Бессмертный спал неотступным, глубоким, но, как показалось дядюшке Серафиму, далеко не бесчувственным сном. Он то хмурился, чем-то встревоженный или мучительно раздосадованный, то чему-то испуганно изумлялся. Летучие, но, должно быть, отчетливые сновидения неслись перед ним нескончаемой чередою, не оставляя просвета ни для внезапного пробуждения, ни для медленного вторжения величественной пустоты. Они настойчиво вовлекали Малаха в обманно-многозначительные, лукаво запутанные события; посулом счастливой развязки держали его в стремительном узком потоке, грозно стиснутом мощными берегами — владениями яви и смерти; обещали ему, быть может, щедро наполнить все его существо — где-нибудь там, за новой излучиной, — невыразимым блаженством, какого нельзя испытать ни на одном из двух берегов, каким чреваты только подвижные грезы. Но по всему было видно, что в этих изменчивых сновидениях нечто докучливое и безотрадное возникало гораздо решительней, чем то мимолетное, зыбкое, таинственно-восхитительное, что в первый миг заставляло вздрагивать беспомощного сновидца, а потом вызывало у него восторженную улыбку, которая неожиданно озаряла его покрытое немощной клочковатой растительностью лицо и исчезала бесследно, словно проворная рыба, полыхнувшая призрачным серебром в темных водах дремотного озерца…

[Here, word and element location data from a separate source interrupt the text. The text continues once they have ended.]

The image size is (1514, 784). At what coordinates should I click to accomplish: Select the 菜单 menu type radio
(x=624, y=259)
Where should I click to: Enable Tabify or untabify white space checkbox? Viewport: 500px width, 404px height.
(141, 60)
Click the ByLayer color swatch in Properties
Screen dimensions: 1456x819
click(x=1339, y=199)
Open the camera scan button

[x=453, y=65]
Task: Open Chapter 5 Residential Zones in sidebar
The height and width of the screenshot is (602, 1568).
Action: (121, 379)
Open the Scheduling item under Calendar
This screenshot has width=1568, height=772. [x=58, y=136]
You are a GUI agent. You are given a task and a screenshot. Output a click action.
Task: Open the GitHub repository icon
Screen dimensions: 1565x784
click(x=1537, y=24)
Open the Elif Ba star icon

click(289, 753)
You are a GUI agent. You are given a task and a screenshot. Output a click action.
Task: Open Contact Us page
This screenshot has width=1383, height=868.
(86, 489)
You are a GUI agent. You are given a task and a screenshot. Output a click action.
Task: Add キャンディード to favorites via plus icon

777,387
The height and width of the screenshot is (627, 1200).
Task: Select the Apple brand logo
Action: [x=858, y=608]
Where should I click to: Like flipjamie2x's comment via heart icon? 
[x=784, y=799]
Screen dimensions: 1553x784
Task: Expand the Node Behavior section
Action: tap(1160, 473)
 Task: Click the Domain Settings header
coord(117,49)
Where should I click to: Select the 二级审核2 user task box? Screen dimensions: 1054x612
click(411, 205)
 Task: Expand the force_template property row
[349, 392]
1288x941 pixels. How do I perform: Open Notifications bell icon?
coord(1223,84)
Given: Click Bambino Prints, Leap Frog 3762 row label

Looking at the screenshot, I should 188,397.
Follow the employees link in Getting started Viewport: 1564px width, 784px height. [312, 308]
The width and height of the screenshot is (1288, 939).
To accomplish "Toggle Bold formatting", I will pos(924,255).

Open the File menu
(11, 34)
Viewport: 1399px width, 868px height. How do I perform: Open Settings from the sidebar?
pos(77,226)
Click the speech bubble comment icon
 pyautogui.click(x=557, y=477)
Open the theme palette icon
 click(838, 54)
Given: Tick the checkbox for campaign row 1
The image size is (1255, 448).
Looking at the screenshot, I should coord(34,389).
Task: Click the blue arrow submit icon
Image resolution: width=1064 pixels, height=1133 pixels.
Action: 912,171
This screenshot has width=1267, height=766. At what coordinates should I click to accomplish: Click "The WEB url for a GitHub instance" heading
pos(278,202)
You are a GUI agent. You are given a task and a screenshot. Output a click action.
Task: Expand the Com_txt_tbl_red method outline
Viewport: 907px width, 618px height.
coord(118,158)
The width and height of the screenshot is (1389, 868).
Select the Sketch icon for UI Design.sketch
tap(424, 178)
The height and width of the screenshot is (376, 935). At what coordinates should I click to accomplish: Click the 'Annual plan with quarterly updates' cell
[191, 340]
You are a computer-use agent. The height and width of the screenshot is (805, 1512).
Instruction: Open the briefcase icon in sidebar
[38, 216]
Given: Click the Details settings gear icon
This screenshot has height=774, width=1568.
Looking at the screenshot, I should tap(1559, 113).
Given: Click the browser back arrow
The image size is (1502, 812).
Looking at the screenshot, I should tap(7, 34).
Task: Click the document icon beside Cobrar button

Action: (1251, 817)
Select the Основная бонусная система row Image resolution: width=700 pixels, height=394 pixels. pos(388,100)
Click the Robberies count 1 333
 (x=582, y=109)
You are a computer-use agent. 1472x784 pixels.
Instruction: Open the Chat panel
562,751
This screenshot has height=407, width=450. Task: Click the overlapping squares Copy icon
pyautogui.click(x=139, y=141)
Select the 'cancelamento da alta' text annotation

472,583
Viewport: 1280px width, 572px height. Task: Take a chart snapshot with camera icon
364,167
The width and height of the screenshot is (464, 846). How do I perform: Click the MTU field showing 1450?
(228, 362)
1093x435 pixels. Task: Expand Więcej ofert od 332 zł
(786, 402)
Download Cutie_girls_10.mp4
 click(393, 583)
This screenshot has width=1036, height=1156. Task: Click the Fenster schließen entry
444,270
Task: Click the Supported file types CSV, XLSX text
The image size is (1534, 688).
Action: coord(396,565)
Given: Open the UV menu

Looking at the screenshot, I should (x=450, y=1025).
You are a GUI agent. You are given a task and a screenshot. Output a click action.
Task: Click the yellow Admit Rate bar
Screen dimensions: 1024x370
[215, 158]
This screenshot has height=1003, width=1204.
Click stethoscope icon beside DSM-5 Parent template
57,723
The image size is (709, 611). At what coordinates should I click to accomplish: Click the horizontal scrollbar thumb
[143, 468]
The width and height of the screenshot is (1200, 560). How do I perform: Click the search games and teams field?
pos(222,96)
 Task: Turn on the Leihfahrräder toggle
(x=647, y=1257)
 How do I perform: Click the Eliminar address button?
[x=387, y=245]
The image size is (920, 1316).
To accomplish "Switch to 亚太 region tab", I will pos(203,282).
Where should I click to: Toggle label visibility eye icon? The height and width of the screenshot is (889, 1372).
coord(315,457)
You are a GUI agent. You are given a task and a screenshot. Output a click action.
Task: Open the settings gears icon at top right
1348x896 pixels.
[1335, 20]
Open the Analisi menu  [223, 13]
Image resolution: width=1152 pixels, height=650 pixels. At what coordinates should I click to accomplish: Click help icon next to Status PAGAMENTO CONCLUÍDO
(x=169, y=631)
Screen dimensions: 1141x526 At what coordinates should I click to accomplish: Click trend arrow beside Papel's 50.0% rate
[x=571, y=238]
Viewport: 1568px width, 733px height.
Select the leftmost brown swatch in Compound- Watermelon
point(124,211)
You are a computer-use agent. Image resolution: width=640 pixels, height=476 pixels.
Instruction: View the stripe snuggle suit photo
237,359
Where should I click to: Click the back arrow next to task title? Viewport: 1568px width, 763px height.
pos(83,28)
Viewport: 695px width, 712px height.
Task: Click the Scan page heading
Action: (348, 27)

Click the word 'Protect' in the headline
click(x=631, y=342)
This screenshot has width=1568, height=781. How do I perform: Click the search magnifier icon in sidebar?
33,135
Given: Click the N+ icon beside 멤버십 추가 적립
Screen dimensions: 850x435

Только к утру дядюшке Серафиму удалось разбудить бессмертного. Малах не узнал его. Он даже как будто бы и не старался припомнить дядюшку, хотя и разглядывал его с угрюмой, недружелюбной пристальностью, сердито двигая бровью, безнаказанно изучаемой предприимчивым паучком. Этим враждебным взглядом он, казалось, хотел напугать или, по крайней мере, смутить Серафима. Тот же, напротив, смотрел на пробудившегося родителя с веселой, подчеркнуто благодушной приветливостью, «ничуть не выказывая конфуза», как он потом рассказывал Аннушке, даже тогда, когда мрачное беспокойство овладело Малахом настолько, что он, «поверите ли, мамаша!», взялся рычать — о лютые бесы!.. Он взялся рычать на дядюшку Серафима, а дядюшка Серафим между тем был не то чтобы совершенно спокоен — он по-своему был взволнован, и притом очень сильно взволнован, то есть находился в том особенном состоянии, когда никакая сила — будь в ней хоть вся свирепость и всё неистовство ада — не могла лишить его равновесия, и уж тем более никакое рычание не могло его ужаснуть, встревожить или хотя бы вызвать легкое замешательство. Словом, с дядюшкой Серафимом, к счастью, уже случился припадок дивной невозмутимости. В надежде, что родитель вот-вот заприметит что-нибудь знакомое в его облике, он то поднимал на лоб, застенчиво и ласково щурясь, узкие, как бы тоже прищуренные, очечки, то снова оседлывал ими раскрасневшийся нос, торопливо ерошил волосы, теребил свой тоненький ус, оживленно вертелся, показывая себя и так и эдак… но никуда не исчезал, не растворялся, не изменялся, что, по-видимому, и настораживало бессмертного: образы яви, вдруг заслонившие от Малаха причудливый мир текучих видений, еще долгое время неприятно поражали его дерзкой устойчивостью и бесхитростной ясностью.